第191話本当なんでしょうか
探索協会からの依頼で出演した番組が終わった正人は、帽子やマスク、メガネ等の変装グッズを身につけるとタクシーに乗り込む。自宅のマンションへ帰るのだ。
車は順調に進んで目的地まであと五分ほど。工事中のマンションが増えてきた。最近、この周辺では建設ラッシュが続いているのだ。
「お客さん。ここらに住んでいるんですか?」
「ええ。まあ、そうです」
住所は伝えているのだが、なぜ改めて聞かれたのか。
気になってしまいやや警戒した声色で返事をした。
「モンスターが地上に出る前からですかね?」
「そうですね。昔、両親が購入した思い出深いマンションです」
正人は両親が不正に申告していたことによって適切な保険が下りず、ローンの返済で苦労していた時を思い出していた。
探索者になりたての頃は稼ぐことばかり考えていたのだが、今はお金のことを全く心配していない。すでに充分すぎるほどの資金は貯められている。仮に明日、正人が死んでしまっても、金銭面で弟に苦労させることはないだろう。
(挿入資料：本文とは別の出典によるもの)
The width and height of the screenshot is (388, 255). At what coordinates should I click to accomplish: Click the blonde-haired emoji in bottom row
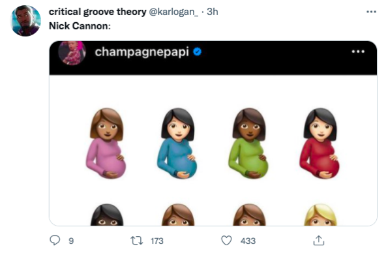(x=320, y=215)
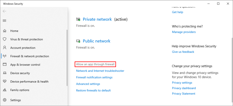Click the Account protection person icon
233x106 pixels.
click(5, 48)
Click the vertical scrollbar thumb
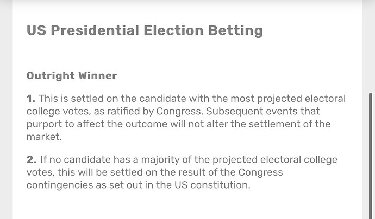The image size is (375, 219). tap(371, 157)
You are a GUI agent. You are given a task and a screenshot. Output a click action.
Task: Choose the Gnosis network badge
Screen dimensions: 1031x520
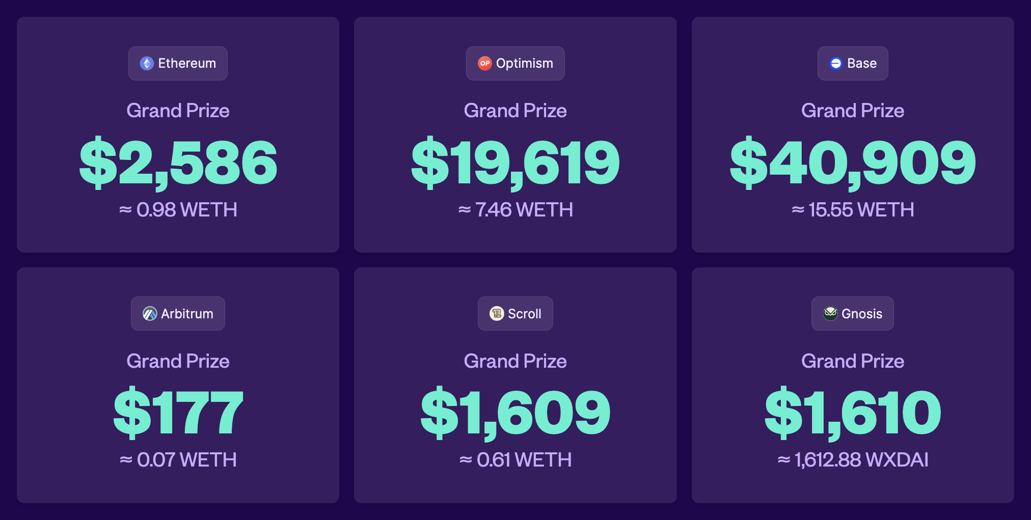click(853, 314)
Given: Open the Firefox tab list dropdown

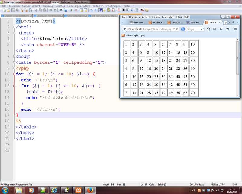Looking at the screenshot, I should coord(237,22).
懐かしさと、遠くまで来たなという達成感を正人が感じていると、タクシー運転手がさらに話を続ける。
「運があって羨ましいですね~」
「どういうことですか?」
「今、あの辺の地価がものすごくあがっているんですよ。場所によっては二十倍ぐらいに」
モンスターが地上で暴れ回っていることもあり、日本の地価は全体的に下落傾向にある。一部例外は人の多い首都圏になるのだが、正人が住んでいる場所は少し離れているので、そこに含まれない。
「それは知らなかった……本当なんでしょうか」
「もちろんです。日本で一番安全な場所なんて言われているんですから」
「一番安全? それは軍や警察署、探索協会の近くでは?」
「そんなことはないです! あんな場所とは比べものにはなりませんよ」
タクシー運転手は興奮気味になっていた。
「実は、この近くに最強の探索者、神宮正人さんが住んでいるんです!!」
「…………はぁ?」
正人の全身からぶわっと汗が浮き出た。
恥ずかしいような、照れくさいような、そんな感情が支配している。
本人ですよと、名乗り出るほど積極的な性格ではないため、黙り込んでしまった。
「正人さんが住んでいる地域なんだから。モンスターなんて怖くないでしょ」
「か、彼だって忙しいから、常に住んでいるマンションにいると限らないのでは?」
「チッ、チッ、チッ。お客さん、考えが甘いですね」
いや、甘いのはお前だろ! と突っ込みたくなった正人だが、拳を作ってぐっと我慢する。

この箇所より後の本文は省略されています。